親愛なる背中へ
そんな先生の休憩タイムが終わるまでのその時間、いつしか私は裏門から帰ることなくそこに留まるようになって。
他愛ないお喋りをする、ちょっと親しい先生と生徒の関係を築くようになっていた。
……たぶん、もっと近くで見ていたくなったんだと思う。
「先生って、いい背中してますよね」
「ふはっ、いい背中って! そんな褒め方されたの初めてだよ」
授業やここで目にする先生の背中は、見れば見るほど魅力的だった。近くにいる今は、ついついじっと見つめてしまう。
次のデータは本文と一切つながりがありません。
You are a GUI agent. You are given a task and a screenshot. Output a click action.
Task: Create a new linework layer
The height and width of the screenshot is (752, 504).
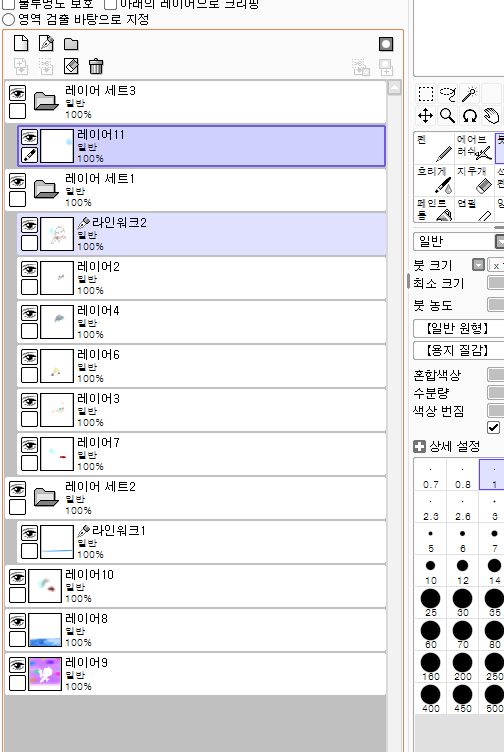[x=46, y=44]
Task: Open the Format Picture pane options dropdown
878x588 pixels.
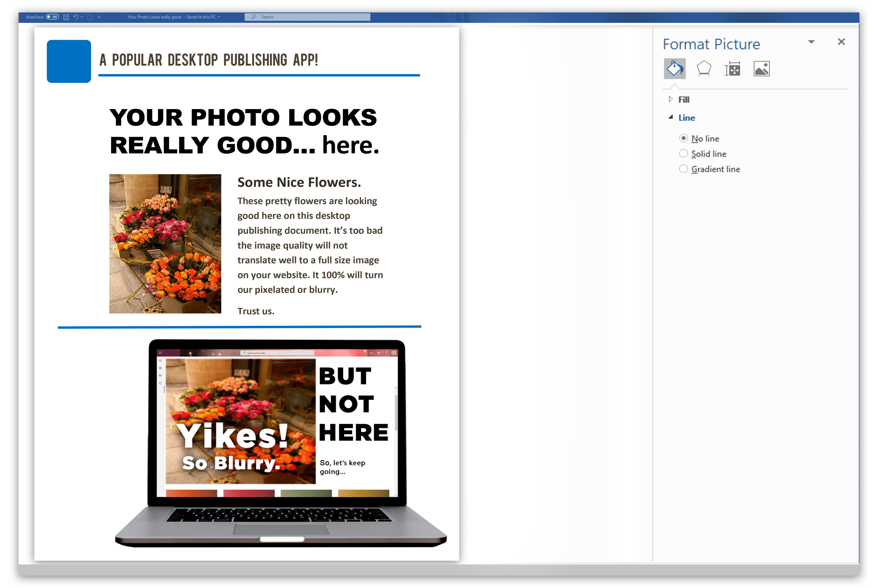Action: (x=811, y=42)
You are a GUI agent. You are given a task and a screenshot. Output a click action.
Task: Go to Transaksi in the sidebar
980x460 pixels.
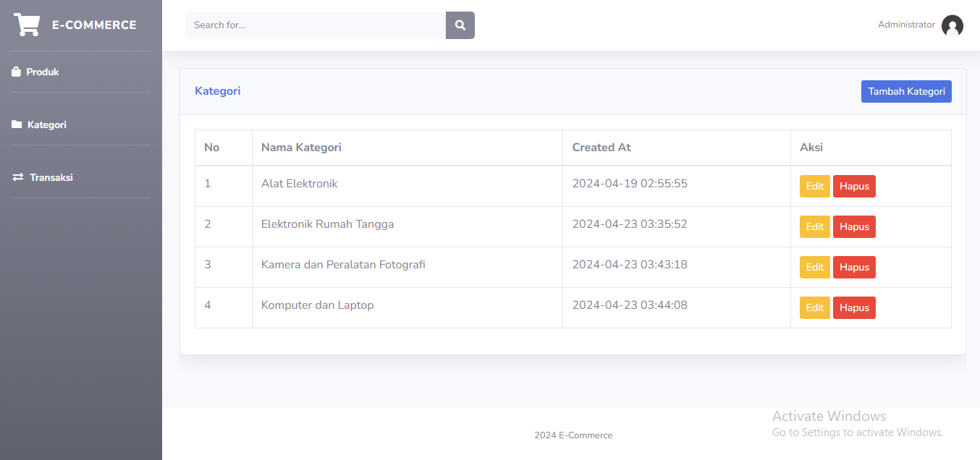[51, 178]
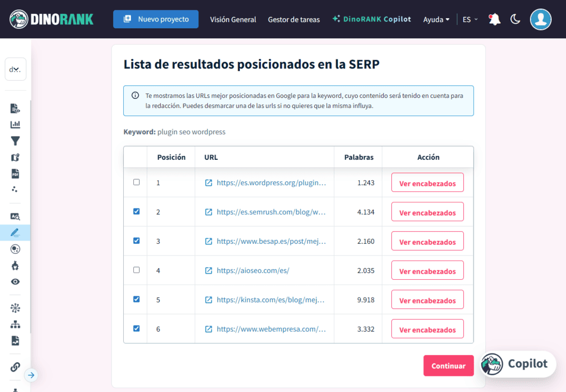566x392 pixels.
Task: Click the Continuar button
Action: [448, 365]
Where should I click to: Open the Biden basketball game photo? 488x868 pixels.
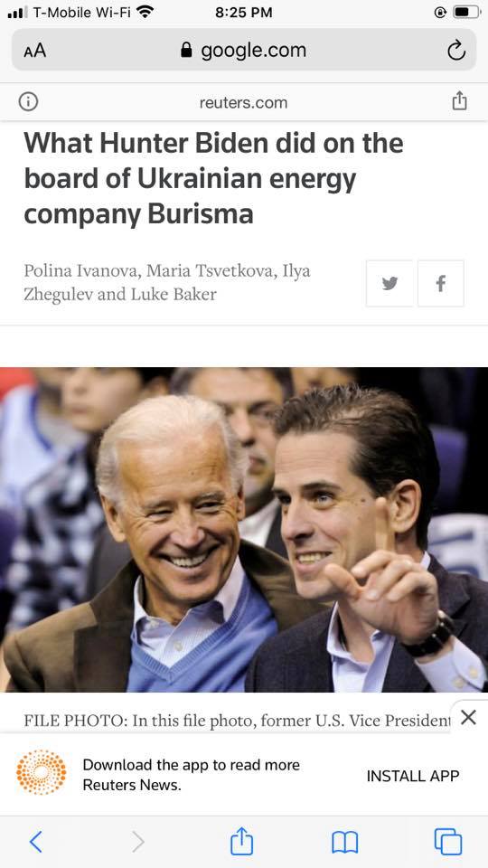(244, 529)
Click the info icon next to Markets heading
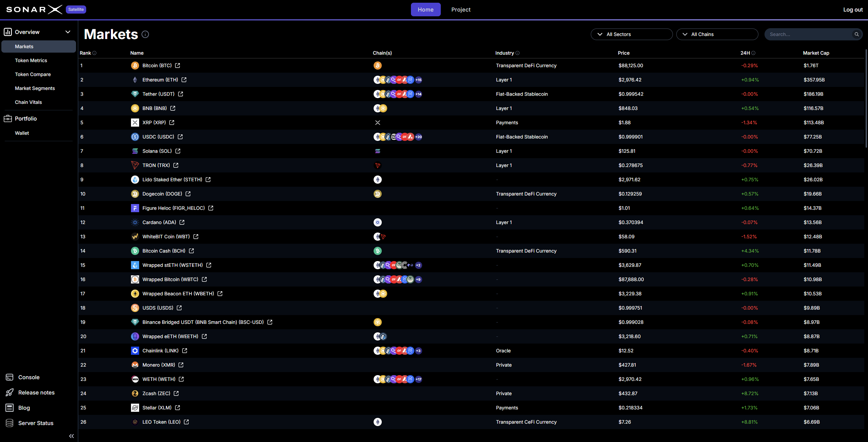The image size is (868, 442). pyautogui.click(x=146, y=34)
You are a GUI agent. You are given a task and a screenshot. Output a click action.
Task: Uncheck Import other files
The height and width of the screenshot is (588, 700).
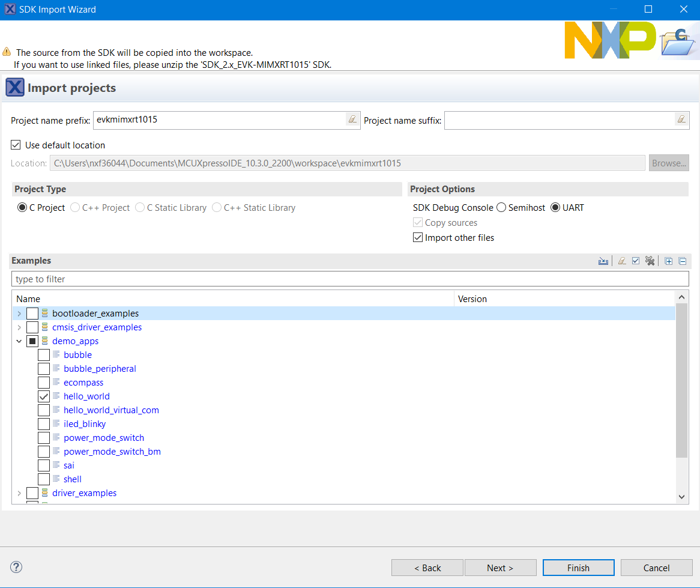[x=418, y=238]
すっと伸びた背中が愛しく思えて、ついつい本人の前でありのままに気持ちを吐露してしまったぐらいだ。
「言われませんか? 背中が綺麗だとか」
「ないよ、一度も。中西が初めてだよ、俺の背中をそんなふうに言ってくれたのは」
……そうなんだ。
授業中の真面目な背中も、煙草を吸っているときに様になっている立ち姿の背中も。
綺麗な逆三角形のその背中が見せる姿はどれも、不思議と引き付けられるような魅力を放っているというのに。
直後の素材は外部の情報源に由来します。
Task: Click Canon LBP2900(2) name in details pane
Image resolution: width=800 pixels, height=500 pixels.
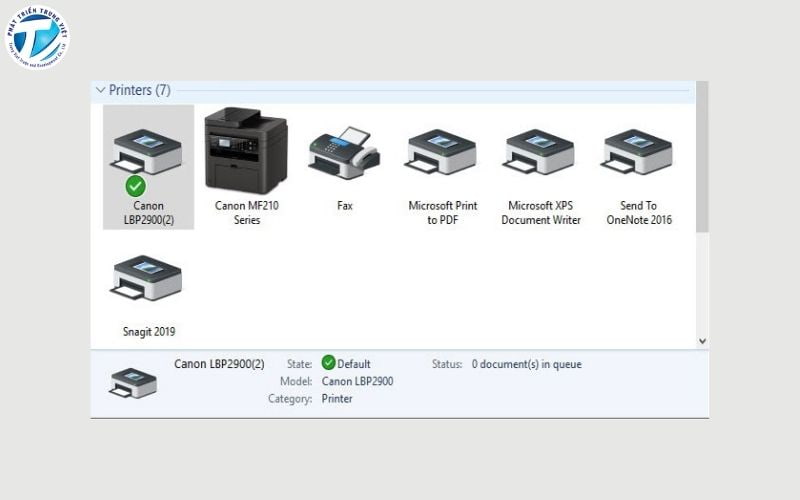Action: [x=219, y=364]
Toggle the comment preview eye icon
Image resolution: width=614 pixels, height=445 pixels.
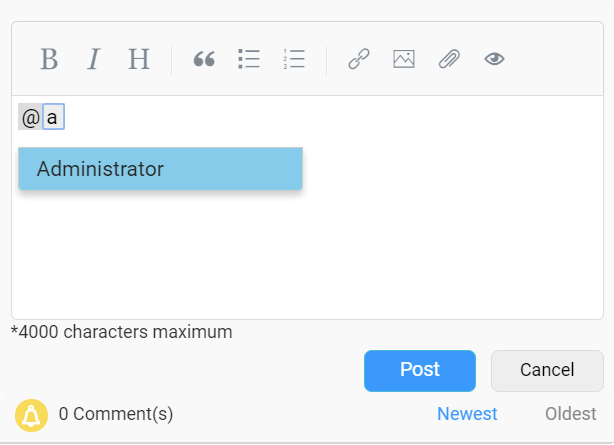tap(494, 60)
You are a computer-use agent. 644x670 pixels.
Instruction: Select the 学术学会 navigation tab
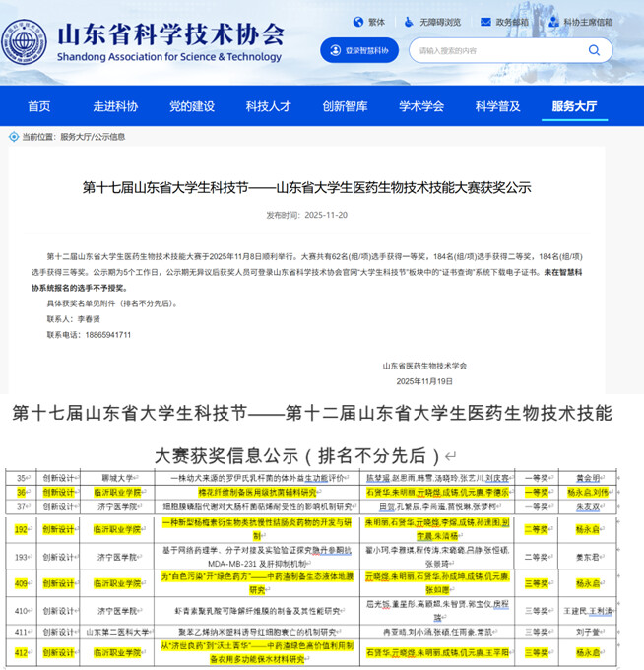421,106
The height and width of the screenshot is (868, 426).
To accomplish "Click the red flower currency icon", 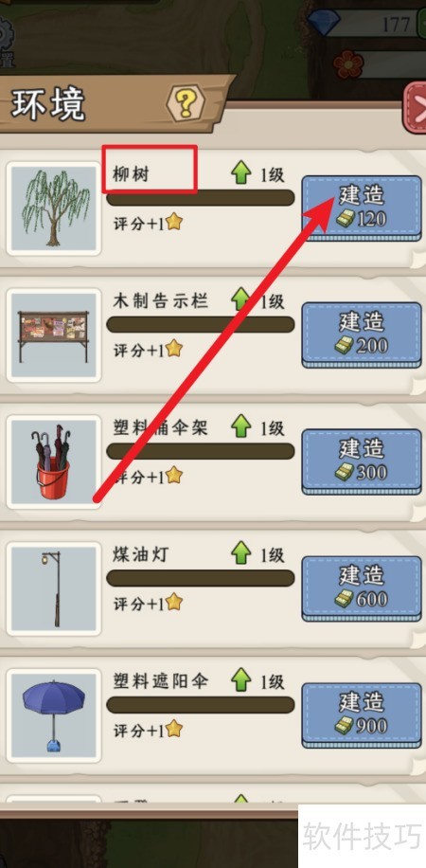I will [x=348, y=63].
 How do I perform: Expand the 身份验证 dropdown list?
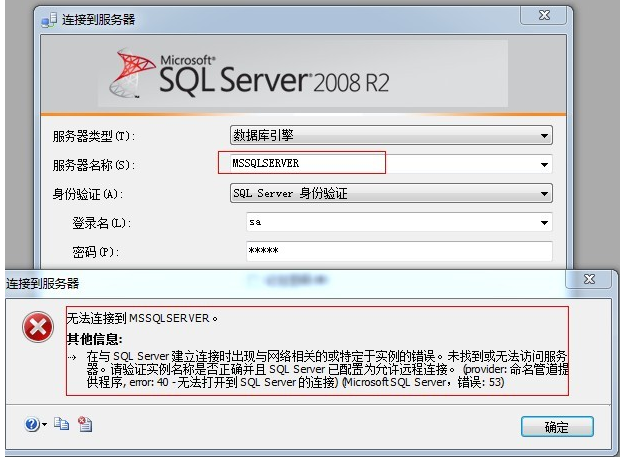coord(545,194)
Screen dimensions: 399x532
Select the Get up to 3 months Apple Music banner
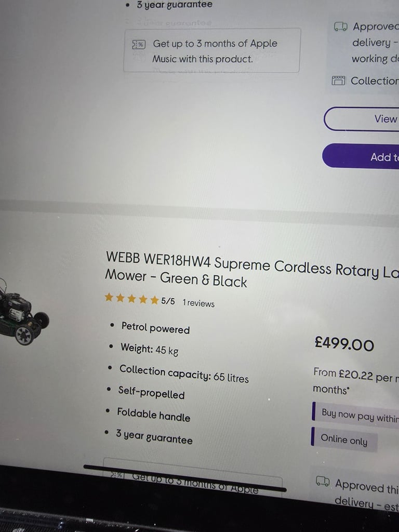pyautogui.click(x=212, y=50)
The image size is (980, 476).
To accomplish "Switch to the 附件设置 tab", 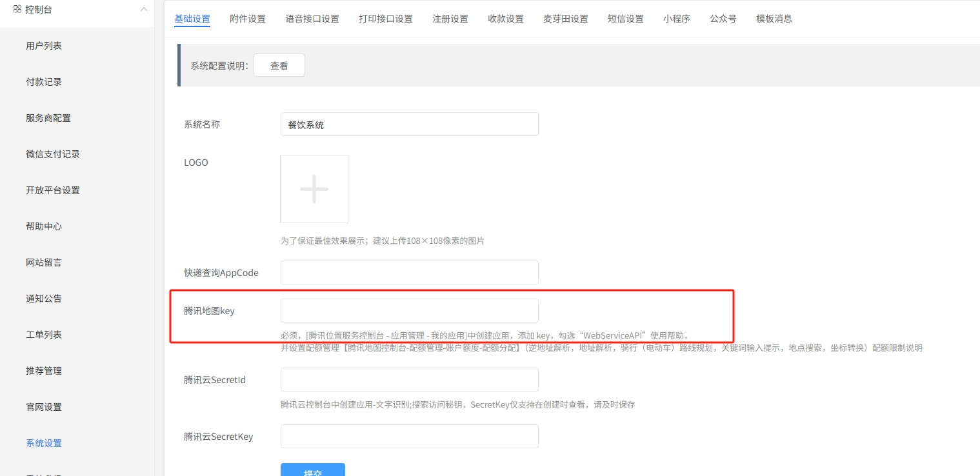I will [248, 19].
これに気付いていないなんて、みんな損してるんじゃないかな。先生だって宝の持腐れだ。
山内先生はくすくすと小さく笑いながら、私の正面に背中を向けた。おどけた様子で尋ねられる。
「何? 中西は背中フェチなわけ?」
「フェチかどうかはよく分からないけど……。先生の背中は素敵って思いますよ。力強くも見えて、でも優しい包容力もあるみたいな感じがして。なんだか、ついていきたくなるような感じで……」
冗談めかしているような先生の態度とは真逆の真面目な態度で、浮かんでくる言葉を声にする。